Christ Stuckmann seems INTP.
Aaron Marino (Alpha M) seem ESFJ.
Ryan Conelly (Film Riot) seems ENXP to me
Louis Cole (funforlouis) seems to be ESFP.
Rhett and Link respectively are ENXP and INFP
Joe Sugg (i watch him some times) seems ISFP


----------



## katemess (Oct 21, 2015)

Aurus said:


> Well, Casey Neisat seems like an ENFP to me.
> DevinSupertramp seems ENFPish to me aswell.
> KSI seems ESTP
> Adrien Van Oyen seems ENTP-ish
> ...


I wouldn't think Joe was an F. He's said a few times that he comes across emotionally distant and cold, and in one video Zoe said that she wouldn't go to him if she was upset because he doesn't know how to "be there" for someone who's upset; but she would go to Caspar, because he does. But I don't know what I'd guess his type is... Most of these Youtubers (particularly the ones signed to Gleam) are putting on a personality in front of the cameras.


----------



## Aurus (Jan 8, 2016)

katemess said:


> I wouldn't think Joe was an F. He's said a few times that he comes across emotionally distant and cold, and in one video Zoe said that she wouldn't go to him if she was upset because he doesn't know how to "be there" for someone who's upset; but she would go to Caspar, because he does. But I don't know what I'd guess his type is... Most of these Youtubers (particularly the ones signed to Gleam) are putting on a personality in front of the cameras.


Again, i'm not huge fan of him, seen him a couple of times... I bet that you're right xD


----------



## Purple Skies (Aug 31, 2015)

katemess said:


> I wouldn't think Joe was an F. He's said a few times that he comes across emotionally distant and cold, and in one video Zoe said that she wouldn't go to him if she was upset because he doesn't know how to "be there" for someone who's upset; but she would go to Caspar, because he does. But I don't know what I'd guess his type is... Most of these Youtubers (particularly the ones signed to Gleam) are putting on a personality in front of the cameras.

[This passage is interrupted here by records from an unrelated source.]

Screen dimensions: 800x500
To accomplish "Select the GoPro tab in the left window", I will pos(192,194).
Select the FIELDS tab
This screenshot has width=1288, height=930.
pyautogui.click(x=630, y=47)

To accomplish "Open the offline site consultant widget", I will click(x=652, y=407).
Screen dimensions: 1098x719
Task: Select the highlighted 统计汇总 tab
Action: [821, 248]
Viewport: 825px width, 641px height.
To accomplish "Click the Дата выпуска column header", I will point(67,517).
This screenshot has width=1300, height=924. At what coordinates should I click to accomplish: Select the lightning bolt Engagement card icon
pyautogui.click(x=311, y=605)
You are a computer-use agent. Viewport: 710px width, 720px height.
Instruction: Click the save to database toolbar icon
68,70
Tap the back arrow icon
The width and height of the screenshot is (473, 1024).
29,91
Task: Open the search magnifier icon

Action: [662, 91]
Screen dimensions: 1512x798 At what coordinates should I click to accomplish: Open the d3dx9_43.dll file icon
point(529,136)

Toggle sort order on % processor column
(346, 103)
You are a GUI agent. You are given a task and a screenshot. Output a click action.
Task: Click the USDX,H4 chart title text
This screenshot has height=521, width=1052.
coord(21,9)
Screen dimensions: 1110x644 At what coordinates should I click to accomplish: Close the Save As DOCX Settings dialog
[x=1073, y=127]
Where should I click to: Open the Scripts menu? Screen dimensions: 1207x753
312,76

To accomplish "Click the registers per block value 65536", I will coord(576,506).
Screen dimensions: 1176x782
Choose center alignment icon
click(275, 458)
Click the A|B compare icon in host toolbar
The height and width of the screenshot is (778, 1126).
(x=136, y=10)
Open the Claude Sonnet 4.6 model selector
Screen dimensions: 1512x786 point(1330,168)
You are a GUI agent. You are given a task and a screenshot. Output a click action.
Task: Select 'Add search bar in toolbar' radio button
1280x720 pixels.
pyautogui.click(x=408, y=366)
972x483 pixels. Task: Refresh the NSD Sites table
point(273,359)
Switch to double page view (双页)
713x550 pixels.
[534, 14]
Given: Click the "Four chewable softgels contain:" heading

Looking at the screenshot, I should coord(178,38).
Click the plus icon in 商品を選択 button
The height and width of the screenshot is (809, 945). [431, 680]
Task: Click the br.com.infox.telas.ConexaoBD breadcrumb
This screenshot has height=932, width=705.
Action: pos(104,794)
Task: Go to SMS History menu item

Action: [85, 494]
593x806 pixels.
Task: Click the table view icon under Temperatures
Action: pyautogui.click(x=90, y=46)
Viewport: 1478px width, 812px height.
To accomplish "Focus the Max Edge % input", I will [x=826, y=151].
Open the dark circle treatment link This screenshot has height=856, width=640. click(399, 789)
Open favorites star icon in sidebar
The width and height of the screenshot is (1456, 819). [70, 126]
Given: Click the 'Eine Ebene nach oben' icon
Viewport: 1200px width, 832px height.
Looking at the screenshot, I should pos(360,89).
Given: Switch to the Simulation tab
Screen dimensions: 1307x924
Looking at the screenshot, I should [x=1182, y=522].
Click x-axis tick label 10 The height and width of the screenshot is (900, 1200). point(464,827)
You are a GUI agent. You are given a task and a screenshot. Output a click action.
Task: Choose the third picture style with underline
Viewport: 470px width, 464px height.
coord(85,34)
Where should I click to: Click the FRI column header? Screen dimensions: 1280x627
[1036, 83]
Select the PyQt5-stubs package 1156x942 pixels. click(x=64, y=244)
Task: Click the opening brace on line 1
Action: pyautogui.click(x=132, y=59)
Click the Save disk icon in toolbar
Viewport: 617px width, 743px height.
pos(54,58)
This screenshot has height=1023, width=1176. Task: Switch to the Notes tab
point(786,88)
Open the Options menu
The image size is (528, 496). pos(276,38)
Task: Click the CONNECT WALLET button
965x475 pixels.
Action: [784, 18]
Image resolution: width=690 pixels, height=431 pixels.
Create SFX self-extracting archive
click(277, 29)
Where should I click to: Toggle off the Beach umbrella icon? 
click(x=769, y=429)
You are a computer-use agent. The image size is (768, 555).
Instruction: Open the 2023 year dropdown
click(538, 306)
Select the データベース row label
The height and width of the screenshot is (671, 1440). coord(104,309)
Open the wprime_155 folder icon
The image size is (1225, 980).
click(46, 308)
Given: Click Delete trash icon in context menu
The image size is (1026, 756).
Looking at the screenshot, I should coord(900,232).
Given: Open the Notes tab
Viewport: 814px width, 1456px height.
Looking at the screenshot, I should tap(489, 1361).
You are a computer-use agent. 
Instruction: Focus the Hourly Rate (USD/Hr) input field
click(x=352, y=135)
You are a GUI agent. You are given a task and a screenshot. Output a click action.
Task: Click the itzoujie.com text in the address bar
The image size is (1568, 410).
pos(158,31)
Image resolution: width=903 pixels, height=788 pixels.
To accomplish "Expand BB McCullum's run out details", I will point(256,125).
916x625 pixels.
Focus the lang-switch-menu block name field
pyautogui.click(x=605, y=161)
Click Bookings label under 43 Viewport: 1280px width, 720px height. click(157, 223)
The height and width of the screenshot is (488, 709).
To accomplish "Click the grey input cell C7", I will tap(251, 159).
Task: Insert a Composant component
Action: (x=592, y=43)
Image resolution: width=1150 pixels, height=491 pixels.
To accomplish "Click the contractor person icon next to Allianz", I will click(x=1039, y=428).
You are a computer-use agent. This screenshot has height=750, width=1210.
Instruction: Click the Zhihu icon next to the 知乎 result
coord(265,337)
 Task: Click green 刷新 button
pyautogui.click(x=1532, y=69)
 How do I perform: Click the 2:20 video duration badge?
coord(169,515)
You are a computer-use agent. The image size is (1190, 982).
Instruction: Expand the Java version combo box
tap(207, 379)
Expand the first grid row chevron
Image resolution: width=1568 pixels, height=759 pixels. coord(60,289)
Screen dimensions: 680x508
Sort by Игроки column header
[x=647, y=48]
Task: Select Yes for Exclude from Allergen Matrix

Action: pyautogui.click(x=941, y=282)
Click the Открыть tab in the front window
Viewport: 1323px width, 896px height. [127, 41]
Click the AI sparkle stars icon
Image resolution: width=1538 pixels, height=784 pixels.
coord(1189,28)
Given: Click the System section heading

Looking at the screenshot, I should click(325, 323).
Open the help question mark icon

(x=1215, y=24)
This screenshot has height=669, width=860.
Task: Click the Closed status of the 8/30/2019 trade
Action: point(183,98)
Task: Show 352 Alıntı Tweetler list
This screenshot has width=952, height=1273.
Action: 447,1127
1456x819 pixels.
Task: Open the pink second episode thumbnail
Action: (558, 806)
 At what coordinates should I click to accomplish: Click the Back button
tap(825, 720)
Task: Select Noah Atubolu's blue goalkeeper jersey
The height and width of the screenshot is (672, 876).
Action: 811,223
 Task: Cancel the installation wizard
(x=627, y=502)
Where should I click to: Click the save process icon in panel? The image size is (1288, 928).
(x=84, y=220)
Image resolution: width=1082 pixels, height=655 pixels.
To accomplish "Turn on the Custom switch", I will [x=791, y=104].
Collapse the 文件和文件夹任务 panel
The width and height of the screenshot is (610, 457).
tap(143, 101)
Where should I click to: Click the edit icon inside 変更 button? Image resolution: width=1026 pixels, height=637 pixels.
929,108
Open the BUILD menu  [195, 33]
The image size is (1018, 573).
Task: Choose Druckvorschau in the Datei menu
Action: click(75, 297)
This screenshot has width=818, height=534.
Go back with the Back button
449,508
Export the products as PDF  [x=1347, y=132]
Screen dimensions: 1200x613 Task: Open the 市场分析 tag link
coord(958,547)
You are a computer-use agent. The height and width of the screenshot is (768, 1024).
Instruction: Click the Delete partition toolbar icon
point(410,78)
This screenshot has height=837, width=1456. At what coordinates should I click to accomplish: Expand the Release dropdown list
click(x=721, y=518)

Fi is like that, it's not good at comforting people whereas Fe definitely is. The most an Fi user would do is give advice on how to solve whatever problem you're having. Zoe is a clear Fe user (maybe even Fe dom), so I'm assuming she wants to be comforted, not really told what to do.


----------



## Aurus (Jan 8, 2016)

Purple Skies said:


> Fi is like that, it's not good at comforting people whereas Fe definitely is. The most an Fi user would do is give advice on how to solve whatever problem you're having.


True, great point. But i am still kinda lost in the "Vloggers Realm". Not a huge fan. 
The only bloggers i really like are the ones who show the interesting stuff in their lives, like FunForLouis and Casey Neisat.
But i am a huge fan of Good Mythical Morning.


----------



## Purple Skies (Aug 31, 2015)

Aurus said:


> True, great point. But i am still kinda lost in the "Vloggers Realm". Not a huge fan.
> The only bloggers i really like are the ones who show the interesting stuff in their lives, like FunForLouis and Casey Neisat.
> But i am a huge fan of Good Mythical Morning.


I'm not a fan of youtubers or bloggers. The only reason I know the Sugg siblings is cause they're British, and I'm from the UK. I know other popular ones, but I actually don't watch their videos, maybe once in a while when I'm bored. FunforLouis is quite a character though. It's hard to figure out types online, most of them put on a front when filming.


----------



## Aurus (Jan 8, 2016)

Purple Skies said:


> I'm not a fan of youtubers or bloggers. The only reason I know the Sugg siblings is cause they're British, and I'm from the UK. I know other popular ones, but I actually don't watch their videos, maybe once in a while when I'm bored. FunforLouis is quite a character though. It's hard to figure out types online, most of them put on a front when filming.


Exactly, but i always get a vibe from the their true personalities, for instance: I can clearly see Joe Sugg as introvert, although he appears all outgoing and stuff.


----------



## Tetsuo Shima (Nov 24, 2014)

The only famous YouTuber I follow is Markiplier, who I think is an ENFP. I could also see him as an ENTP.

Other people I follow on YouTube:

ProtoMario: ISTP
Danger Dolan: Never gave him much thought. Some kind of NP. I guess INTP. No, ENTP. Idk.
Jillian Vessey: ISFP 4w3

And now for the really obscure esoteric stuff:
Doreen Virtue: ENFJ
Alura Cein: INFJ. I could also see her as an INTJ.
E. A. Koetting: INTP
Everyone else metaphysical who I follow: xNFJ


----------



## Jippa Jonken (Jul 20, 2015)

Sargon of Akkad INTJ


----------



## Super Luigi (Dec 1, 2015)

Charlie McDonnell = ISFP


----------